October 11 is National Coming out day. Each year, I reflect on my experience as a queer individual and what my personal journey has been coming out. More recently, in my role as a clinician and supervisor, I have been reflecting on what the process of coming out is like for others and how we as clinicians can view this process from a place of compassion.
The definition according to Merriam-Webster:
Coming out: [coming] into a public view; [declaring] oneself in a public utterance; [making] a debut, and publicly [declaring] one’s homosexuality or to openly [declaring] something about oneself previously kept hidden.

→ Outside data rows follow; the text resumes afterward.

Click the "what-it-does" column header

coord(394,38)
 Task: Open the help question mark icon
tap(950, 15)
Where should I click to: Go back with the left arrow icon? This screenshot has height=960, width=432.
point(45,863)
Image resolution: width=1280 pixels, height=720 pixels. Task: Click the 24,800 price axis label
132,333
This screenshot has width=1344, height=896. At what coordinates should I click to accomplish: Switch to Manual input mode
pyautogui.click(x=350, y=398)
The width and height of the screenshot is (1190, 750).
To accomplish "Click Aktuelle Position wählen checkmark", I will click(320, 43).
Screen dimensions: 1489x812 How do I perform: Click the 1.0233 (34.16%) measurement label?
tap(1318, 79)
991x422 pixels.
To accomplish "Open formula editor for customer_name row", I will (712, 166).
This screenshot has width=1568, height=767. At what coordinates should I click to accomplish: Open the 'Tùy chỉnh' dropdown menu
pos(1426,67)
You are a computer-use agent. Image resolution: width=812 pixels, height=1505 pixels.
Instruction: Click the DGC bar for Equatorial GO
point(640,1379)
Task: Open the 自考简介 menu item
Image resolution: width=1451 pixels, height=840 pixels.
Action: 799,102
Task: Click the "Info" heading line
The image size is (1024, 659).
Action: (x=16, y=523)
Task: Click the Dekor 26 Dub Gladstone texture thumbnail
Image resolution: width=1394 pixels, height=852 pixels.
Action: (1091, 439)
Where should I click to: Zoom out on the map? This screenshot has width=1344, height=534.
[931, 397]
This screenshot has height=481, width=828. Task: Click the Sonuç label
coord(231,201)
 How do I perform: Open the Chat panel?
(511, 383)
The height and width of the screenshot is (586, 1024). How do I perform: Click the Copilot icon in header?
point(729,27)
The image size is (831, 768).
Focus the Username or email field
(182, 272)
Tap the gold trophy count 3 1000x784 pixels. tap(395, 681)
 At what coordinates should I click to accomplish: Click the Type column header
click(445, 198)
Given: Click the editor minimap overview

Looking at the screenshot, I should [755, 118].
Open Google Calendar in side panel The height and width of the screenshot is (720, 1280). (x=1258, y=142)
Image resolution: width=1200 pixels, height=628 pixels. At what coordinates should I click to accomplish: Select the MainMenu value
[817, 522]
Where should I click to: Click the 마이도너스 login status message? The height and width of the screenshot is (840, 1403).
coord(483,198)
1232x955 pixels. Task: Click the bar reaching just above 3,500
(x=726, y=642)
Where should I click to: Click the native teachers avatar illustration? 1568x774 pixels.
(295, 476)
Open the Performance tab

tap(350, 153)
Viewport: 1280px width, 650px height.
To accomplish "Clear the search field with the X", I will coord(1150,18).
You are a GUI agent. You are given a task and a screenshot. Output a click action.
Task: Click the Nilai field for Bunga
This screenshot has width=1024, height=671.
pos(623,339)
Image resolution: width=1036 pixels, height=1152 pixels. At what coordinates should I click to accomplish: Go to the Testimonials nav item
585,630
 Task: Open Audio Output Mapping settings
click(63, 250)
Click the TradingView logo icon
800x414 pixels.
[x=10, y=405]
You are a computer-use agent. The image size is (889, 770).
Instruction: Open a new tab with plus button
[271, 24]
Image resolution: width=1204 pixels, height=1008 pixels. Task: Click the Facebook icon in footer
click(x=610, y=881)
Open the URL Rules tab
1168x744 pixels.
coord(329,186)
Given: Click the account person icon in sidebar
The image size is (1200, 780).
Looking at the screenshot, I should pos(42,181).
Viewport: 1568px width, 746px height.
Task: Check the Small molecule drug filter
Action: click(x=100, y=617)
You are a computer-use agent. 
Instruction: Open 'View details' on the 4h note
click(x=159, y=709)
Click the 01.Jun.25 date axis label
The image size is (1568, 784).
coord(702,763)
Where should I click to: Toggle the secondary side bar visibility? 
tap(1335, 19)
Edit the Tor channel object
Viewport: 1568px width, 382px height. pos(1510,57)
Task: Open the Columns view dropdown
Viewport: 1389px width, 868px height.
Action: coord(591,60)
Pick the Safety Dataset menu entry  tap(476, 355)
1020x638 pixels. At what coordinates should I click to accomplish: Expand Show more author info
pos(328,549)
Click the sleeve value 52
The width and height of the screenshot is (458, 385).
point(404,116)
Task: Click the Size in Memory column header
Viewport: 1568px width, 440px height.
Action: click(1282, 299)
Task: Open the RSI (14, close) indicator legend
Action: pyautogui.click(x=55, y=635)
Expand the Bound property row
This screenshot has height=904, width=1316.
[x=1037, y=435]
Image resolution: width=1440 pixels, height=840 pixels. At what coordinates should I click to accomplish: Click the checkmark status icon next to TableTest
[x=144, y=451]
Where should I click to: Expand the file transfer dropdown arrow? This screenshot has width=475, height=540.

These definitions, and often societal views, reflect that coming out is an event that happens one time. Sometimes we view it as a linear progression, as evidenced in the model developed by Vivienne Cass. This model outlines six stages: Identity Confusion, Identity Comparison, Identity Tolerance, Identity Acceptance, Identity Pride and Identity Synthesis. In this model, like others, coming out follows a pattern. The initial stage suggests some awareness that the individual has a sexuality other than heterosexual while further stages that allows them to explore their sexual experiences, community belongingness, and associated cultures. However, what we are learning as clinicians and humans is that the process of coming out is a non-linear lifelong journey. Each person who identifies as a gender, sexuality or relationship structure minority (GSRSM) possesses a journey unique as their individuality.
For many, the concept of coming out may not fit into the definitions of closeted vs not-closeted. Experiences vary based on cultural factors including race, ethnicity, gender, age, region, etc. For most the act of coming out may be a near daily experience. While we often conceptualize coming out as revealing our minority identity to ourselves followed by our biological and chosen family, we often forget that with each interaction we face a decision as to whether it is safe to reveal our authentic selves to others. In our heteronormative society, clinicians often do not realize the stressors faced by GSRSM. Each day, the assumption is made that an individual is cisgender and heterosexual until otherwise reported and verified. This assumption leads to aggressions and micro-agression, which include risks in the living, working, and social environment. As such, individuals may feel a constant need to have to re-out themselves to normalize their existence and experience. As a middle-aged individual who has been “out” since I was a teenager, I find myself outing myself over and over again to this day. Each time I am faced with these questions:
Am I safe?
What risk am I taking?
What benefit will I gain?
Will I be accepted?
Will I be placed in danger?
As I have moved from region to region, experience to experience, I have adjusted my willingness and ability to “out” myself, curbed the amount of “outness” I have displayed based on my work or social setting. The act of coming out never seems to end.
So where does that leave us as clinicians? What is our role? Ask yourself as a clinician,
What knowledge do you currently hold about GSRSM communities?
What has your own experience been with your gender, sexuality or relationship structure development?
What are your beliefs about the coming out process?
When working from a position of compassion, I invite you to be flexible. Allow your clients to experience fluidity, a certain level of feeling uncertain and the ability to weigh risks and benefits in each of their situations. Allow them to guide us as to what works for their values and personal boundaries. Ask questions like “What does being queer mean to you?” or “What does being gender fluid mean to you?” and accept that their answers are genuine and authentic and that they are the experts on them.
I challenge you to look at your own messages of hetero-normativity and gender-normativity and ask how that affects your practice? How does it drive your assessment style and the interventions you choose? Ask and listen to your clients about what labels they use and what they mean to them. Reflect back what you have heard. Validate their experience. Take step back and wonder what if you said, “Hi my name is ____ and I use ____ pronouns”? How would that change the experience of your client? Practice being vulnerable with your clients and explaining when you do not know something related to the GSRSM experience. Do not use them as experts but instead ensure them you will learn to help support their experience. This step away from our position as experts, removes power and embodies a message of compassion, minimizing the risk of judgement and shame.
The key to being compassionate in our work is to remember that it is not the clinician’s job to direct a client’s coming out process. This may require us to challenge our clinical beliefs that being out is always within the best interest of the individual we serve. In honor of National Coming Out Day, consider, are you being as compassionate as you can be towards yourself and your clients? Are you accepting of your own journey and room for growth as an individual, in turn modeling acceptance to those you support? I know that despite being a queer female presenting individual who has lived and worked with GSRSM for decades I still have so much to learn. About myself, my clients, my community and my world and when I honor this, I grow as a human and as a clinician, making my office safe for those who need it.